▶ _Stored data entries_
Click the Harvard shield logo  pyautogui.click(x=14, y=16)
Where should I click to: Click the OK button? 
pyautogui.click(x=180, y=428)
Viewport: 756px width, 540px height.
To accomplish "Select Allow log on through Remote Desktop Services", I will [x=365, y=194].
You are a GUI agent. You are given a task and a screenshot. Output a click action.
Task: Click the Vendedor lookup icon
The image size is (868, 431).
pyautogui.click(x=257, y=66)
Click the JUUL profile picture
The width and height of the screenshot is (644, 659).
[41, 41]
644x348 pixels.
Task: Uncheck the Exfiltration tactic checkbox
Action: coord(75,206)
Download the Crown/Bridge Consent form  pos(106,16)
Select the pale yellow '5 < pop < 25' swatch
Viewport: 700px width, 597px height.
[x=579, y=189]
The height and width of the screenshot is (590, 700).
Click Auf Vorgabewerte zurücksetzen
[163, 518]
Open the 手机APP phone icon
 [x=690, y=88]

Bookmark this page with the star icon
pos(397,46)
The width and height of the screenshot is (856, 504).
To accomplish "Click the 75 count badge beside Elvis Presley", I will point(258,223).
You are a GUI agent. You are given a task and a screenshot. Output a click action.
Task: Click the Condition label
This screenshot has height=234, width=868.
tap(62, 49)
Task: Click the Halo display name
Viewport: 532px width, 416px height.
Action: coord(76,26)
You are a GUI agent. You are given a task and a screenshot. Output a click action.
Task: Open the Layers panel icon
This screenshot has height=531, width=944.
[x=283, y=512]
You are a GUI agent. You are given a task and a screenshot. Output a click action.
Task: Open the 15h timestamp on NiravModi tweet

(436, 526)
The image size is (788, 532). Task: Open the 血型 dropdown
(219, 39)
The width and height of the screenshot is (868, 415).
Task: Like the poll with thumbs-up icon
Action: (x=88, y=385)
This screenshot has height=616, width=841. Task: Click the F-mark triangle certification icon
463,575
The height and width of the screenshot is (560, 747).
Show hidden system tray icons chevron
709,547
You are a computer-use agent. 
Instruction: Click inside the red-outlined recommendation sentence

▶ _About this exercise_
The word "Select" may occur in lines of the records. Report how many such lines there are, giving only the number.

▶ _Response to this task_
2